First solicitor to be appointed as a High Court judge

Sir Michael Alexander Geddes Sachs (8 April 1932 – 25 September 2003) was a British jurist who was the first solicitor to be appointed as a High Court judge.

== Early life ==
Sachs was born in Glasgow, the son of a GP Joseph Sachs and his wife, Ruby Mary Ross, a nurse. He was raised in Penrith and educated at Appleby Grammar School and Sedbergh School. He read law at Manchester University and took his articles at Slater, Heelis & Co in Manchester.

== Career ==
After qualifying as a solicitor, and then undertaking National Service, he returned to Slater Heelis in 1959 to work on crime, family, personal injury and common law matters. He became a partner at Slater Heelis in 1962. He acted for defendants charged with offences relating to IRA bombings in the 1970s. He was president of Manchester Law Society in 1978-9, a member of the Law Society Council from 1979 to 1984, and chairman of the Law Society's standing committee on criminal law from 1982 to 1984.

His judicial career began in 1977, when was appointed as a deputy circuit judge. He became a recorder on 9 July 1980. He left his firm and retired from private practice in 1984, on being appointed a full circuit judge. He worked for 18 months in Liverpool and then in Manchester, mostly on criminal work.

After a rally in 1989, at which Dr Kalim Siddiqui, director of the Muslim Institute in London, suggested that there should be a vote on whether Salman Rushdie should die for his blasphemous novel The Satanic Verses, Sachs ordered the BBC to give their film of the rally to the police.
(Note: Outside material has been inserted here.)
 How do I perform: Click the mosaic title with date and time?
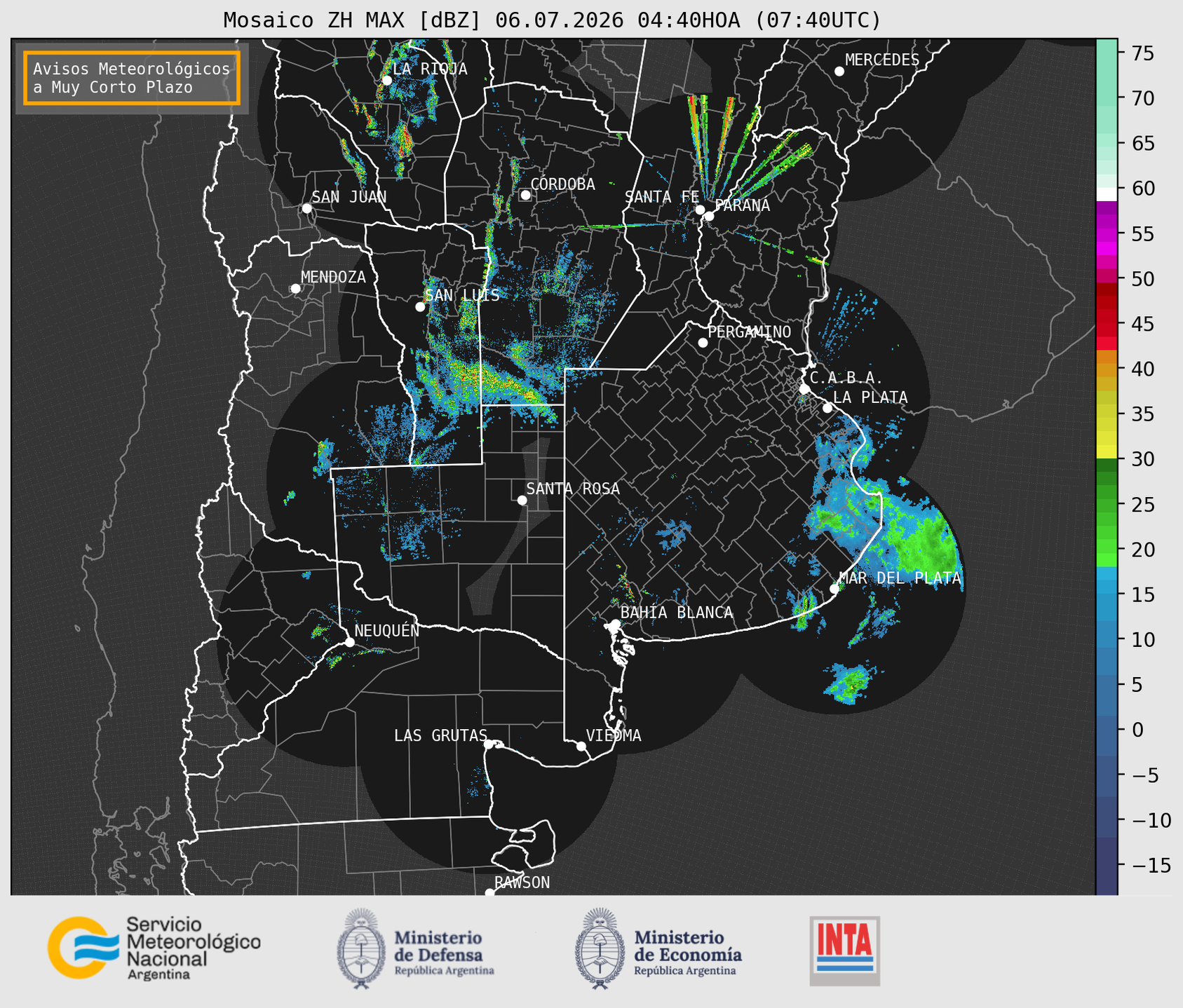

In 1989 and 1990, he presided at the 16-week trial of Kevin Taylor and three other men on charges of conspiracy to defraud. After Sachs ruled that some of the prosecution's evidence was inadmissible, the trial ended with the prosecution offering no further evidence, and Taylor was acquitted. Taylor later claimed he had been targeted for malicious prosecution, as a way to smear his friend, the former Deputy Chief Constable of Greater Manchester John Stalker, who had been conducting an inquiry into the Royal Ulster Constabulary "shoot to kill" policy.

=== High Court career ===
He was appointed a High Court judge on 21 June 1993, and assigned to the Queen's Bench Division, receiving the customary knighthood on 27 October 1993. He also became an honorary bencher at the Middle Temple and an honorary member of the Law Society that year, and received an honorary doctorate of law from Manchester University in 1994. He also occasionally sat as a member of the Court of Appeal.
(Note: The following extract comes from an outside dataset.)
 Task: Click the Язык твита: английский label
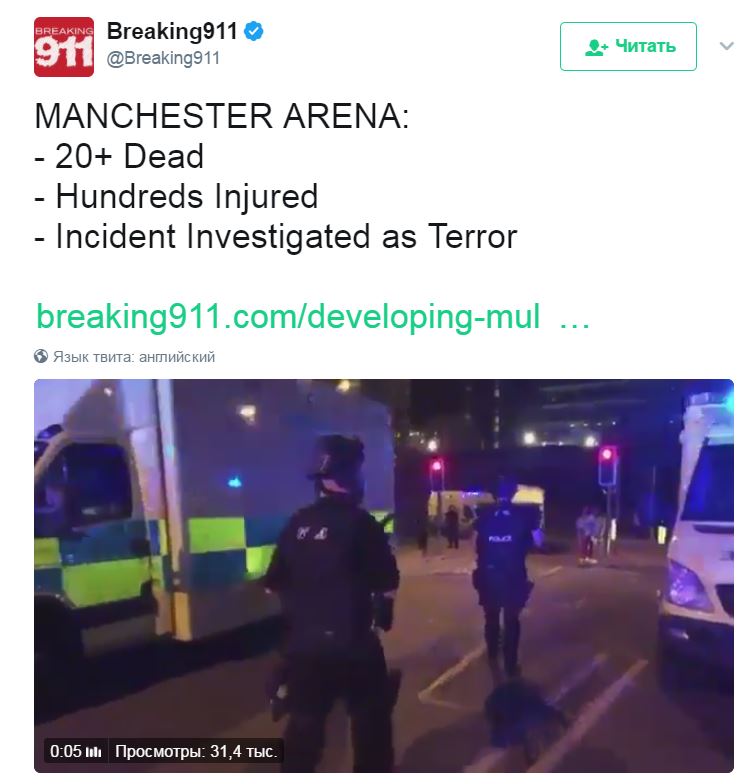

In June 1993, he presided at the five-month trial of 11 men for their parts in the 1990 Strangeways Prison riot, sentencing them to a total of 88 years in prison. He presided at the trial of a garage owner from Stockport in 1994, sentencing him to life imprisonment for murdering two MoT inspectors. He sent a farmer from Totnes to prison for three months in December 1995 for contempt of court, after the farmer had concealed his illegally built house by removing one floor and then covered it over with earth and grass, rather than complying with a court order to demolish it.

In 1997, after the trial of a former psychiatric nurse for the manslaughter of her handicapped 14-year-old daughter, he passed an 18-month suspended sentence and supervision order.

== Private life ==
He married Patricia Conroy in 1957. He converted to Roman Catholicism in 1980. He was survived by his wife and their two sons and two daughters.One of which is actor Hugh Sachs.